A human giving orders to a superintelligent machine would be far less intelligent than the machine, and it would have access to less information. In a universe that has any degree of competition, the civilizations where humans take a back seat would outperform those where humans stubbornly insist on control. Furthermore, the computers themselves may wrest control. To see why, imagine that you are legally a literal slave of an eight year old child. If you could talk with the child for a long time, do you think you could convince the child to sign a piece of paper setting you free? I have not run this experiment, but my instinctive answer is a strong yes. And so all in all, humans becoming pets seems like an attractor that is very hard to escape.

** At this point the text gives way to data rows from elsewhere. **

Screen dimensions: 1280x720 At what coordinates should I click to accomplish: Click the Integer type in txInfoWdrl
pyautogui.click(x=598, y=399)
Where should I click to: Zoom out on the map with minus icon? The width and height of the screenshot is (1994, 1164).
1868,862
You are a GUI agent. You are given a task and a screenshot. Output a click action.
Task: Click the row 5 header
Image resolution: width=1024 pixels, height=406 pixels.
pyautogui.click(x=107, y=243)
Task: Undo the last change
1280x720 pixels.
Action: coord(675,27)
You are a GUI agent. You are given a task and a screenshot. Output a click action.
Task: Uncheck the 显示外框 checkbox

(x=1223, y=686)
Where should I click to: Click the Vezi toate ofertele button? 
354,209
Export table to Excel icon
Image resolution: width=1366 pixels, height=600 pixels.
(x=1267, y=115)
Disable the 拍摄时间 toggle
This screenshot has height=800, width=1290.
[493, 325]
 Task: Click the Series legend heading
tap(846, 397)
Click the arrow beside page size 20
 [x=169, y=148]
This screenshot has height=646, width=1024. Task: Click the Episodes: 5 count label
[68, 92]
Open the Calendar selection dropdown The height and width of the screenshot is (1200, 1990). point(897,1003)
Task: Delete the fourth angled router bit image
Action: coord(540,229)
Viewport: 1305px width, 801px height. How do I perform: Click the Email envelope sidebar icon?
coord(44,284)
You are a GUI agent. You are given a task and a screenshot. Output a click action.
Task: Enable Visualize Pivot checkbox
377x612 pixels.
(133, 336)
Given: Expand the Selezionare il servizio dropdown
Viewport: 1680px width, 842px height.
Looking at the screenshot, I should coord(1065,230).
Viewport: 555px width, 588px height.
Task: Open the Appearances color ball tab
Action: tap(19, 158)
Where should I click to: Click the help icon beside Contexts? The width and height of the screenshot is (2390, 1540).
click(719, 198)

The Chinese proverb 天高皇帝远 (\"tian gao huang di yuan\"), \"the sky is high, the emperor is far away\", encapsulates a basic fact about the limits of centralization in politics. Even in a nominally large and despotic empire - in fact, especially if the despotic empire is large, there are practical limits to the leadership's reach and attention, the leadership's need to delegate to local agents to enforce its will dilutes its ability to enforce its intentions, and so there are always places where a certain degree of practical freedom reigns. Sometimes, this can have downsides: the absence of a faraway power enforcing uniform principles and laws can create space for local hegemons to steal and oppress. But if the centralized power goes bad, practical limitations of attention and distance can create practical limits to how bad it can get. With AI, no longer. In the twentieth century, modern transportation technology made limitations of distance a much weaker constraint on centralized power than before; the great totalitarian empires of the 1940s were in part a result. In the twenty first, scalable information gathering and automation may mean that attention will no longer be a constraint either. The consequences of natural limits to government disappearing entirely could be dire.